I have written a written a custom input format which extends FileInputFormat and also written a custom record reader that extends RecordReader. Code for my custom record reader is given below. I dont know how to proceed with this code. Having trouble with the nextKeyValue() method in the WHILE loop part. How should I read the data from a split and generate my custom key-value? I am using all new mapreduce package instead of the old mapred package.

public class MyRecordReader extends RecordReader<LongWritable, Text>
    {
        long start, current, end;
        Text value;
        LongWritable key;
        LineReader reader;
        FileSplit split;
        Path path;
        FileSystem fs;
        FSDataInputStream in;
        Configuration conf;

        @Override
        public void initialize(InputSplit inputSplit, TaskAttemptContext cont) throws IOException, InterruptedException
        {
            conf = cont.getConfiguration();
            split = (FileSplit)inputSplit;
            path = split.getPath();
            fs = path.getFileSystem(conf);
            in = fs.open(path);
            reader = new LineReader(in, conf);
            start = split.getStart();
            current = start;
            end = split.getLength() + start;
        }

        @Override
        public boolean nextKeyValue() throws IOException
        {
            if(key==null)
                key = new LongWritable();

            key.set(current);
            if(value==null)
                value = new Text();

            long readSize = 0;
            while(current<end)
            {
                Text tmpText = new Text(); 
                readSize = read //here how should i read data from the split, and generate key-value?

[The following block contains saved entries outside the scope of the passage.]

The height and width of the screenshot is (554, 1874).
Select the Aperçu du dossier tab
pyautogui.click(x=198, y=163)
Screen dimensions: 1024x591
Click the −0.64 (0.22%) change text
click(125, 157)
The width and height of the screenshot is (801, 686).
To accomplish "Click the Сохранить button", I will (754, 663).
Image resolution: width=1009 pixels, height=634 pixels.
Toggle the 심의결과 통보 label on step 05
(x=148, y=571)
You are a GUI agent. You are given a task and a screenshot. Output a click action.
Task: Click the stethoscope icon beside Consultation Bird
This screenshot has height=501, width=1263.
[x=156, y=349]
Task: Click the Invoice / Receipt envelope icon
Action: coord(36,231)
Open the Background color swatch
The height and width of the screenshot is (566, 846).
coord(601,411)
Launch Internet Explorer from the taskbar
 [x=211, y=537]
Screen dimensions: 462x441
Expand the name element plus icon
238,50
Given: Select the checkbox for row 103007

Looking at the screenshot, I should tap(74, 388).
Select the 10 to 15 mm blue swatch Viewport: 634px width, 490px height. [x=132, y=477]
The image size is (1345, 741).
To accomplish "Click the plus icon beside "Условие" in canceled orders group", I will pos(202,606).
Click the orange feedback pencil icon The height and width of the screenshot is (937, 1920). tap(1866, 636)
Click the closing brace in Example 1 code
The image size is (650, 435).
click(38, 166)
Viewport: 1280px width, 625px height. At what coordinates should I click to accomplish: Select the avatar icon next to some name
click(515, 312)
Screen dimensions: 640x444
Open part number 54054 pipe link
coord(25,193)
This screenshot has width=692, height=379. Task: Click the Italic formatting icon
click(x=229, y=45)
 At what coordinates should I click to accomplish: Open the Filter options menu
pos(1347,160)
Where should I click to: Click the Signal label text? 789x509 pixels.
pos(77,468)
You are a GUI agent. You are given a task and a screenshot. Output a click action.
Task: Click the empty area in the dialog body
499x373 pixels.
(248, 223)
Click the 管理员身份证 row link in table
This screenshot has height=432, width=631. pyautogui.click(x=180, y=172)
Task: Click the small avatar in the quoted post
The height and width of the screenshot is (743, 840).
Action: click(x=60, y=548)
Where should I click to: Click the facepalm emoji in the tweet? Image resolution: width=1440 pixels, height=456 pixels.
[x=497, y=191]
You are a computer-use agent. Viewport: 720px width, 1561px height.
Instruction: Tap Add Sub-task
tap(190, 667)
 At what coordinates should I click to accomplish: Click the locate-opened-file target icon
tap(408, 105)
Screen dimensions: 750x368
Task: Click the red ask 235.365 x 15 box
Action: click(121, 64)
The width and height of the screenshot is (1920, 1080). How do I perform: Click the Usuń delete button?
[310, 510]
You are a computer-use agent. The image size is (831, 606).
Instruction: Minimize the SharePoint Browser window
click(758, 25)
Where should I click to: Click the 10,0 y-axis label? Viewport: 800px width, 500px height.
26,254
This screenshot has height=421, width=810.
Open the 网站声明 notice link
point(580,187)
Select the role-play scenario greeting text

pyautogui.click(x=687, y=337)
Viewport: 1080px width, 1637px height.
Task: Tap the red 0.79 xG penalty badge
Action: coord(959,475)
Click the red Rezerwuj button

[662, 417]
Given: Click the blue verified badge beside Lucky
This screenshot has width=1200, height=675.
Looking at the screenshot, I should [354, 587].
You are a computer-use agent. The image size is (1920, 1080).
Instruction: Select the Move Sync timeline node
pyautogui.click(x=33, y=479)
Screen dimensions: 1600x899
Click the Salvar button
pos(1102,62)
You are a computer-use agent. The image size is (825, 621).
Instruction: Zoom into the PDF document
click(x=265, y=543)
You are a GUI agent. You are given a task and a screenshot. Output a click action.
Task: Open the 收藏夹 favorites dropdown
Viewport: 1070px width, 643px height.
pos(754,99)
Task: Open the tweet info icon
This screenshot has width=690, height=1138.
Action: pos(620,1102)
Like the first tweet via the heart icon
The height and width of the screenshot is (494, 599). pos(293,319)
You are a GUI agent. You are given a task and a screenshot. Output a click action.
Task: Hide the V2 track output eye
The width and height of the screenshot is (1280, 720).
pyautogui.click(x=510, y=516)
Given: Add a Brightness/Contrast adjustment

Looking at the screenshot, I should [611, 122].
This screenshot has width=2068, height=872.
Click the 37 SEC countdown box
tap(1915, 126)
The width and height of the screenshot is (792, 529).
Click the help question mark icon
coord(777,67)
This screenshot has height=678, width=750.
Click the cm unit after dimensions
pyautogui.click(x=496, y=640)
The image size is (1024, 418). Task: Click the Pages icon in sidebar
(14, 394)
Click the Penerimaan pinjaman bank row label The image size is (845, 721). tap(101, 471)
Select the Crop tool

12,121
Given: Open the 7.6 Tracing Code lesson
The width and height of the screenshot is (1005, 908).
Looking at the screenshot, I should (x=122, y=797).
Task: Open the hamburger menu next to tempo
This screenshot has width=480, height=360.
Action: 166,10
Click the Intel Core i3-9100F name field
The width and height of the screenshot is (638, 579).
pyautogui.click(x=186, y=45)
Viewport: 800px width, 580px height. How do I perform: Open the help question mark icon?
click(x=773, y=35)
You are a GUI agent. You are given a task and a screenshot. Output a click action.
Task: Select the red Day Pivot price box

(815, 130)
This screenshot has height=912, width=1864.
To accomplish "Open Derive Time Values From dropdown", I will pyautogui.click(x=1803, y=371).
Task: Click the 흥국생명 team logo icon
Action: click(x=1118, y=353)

                if(readSize==0)
                    break;

                current+=readSize;              
            }

            if(readSize==0)
            {
                key = null;
                value = null;
                return false;
            }

            return true;

        }

        @Override
        public float getProgress() throws IOException
        {

        }

        @Override
        public LongWritable getCurrentKey() throws IOException
        {

        }

        @Override
        public Text getCurrentValue() throws IOException
        {

        }

        @Override
        public void close() throws IOException
        {

        }


    }
1

1 Answers

9
votes

There is no need to implement that yourself. You can simply set the configuration value textinputformat.record.delimiter to be the circumflex character.

conf.set("textinputformat.record.delimiter", "^");

This should work fine with the normal TextInputFormat.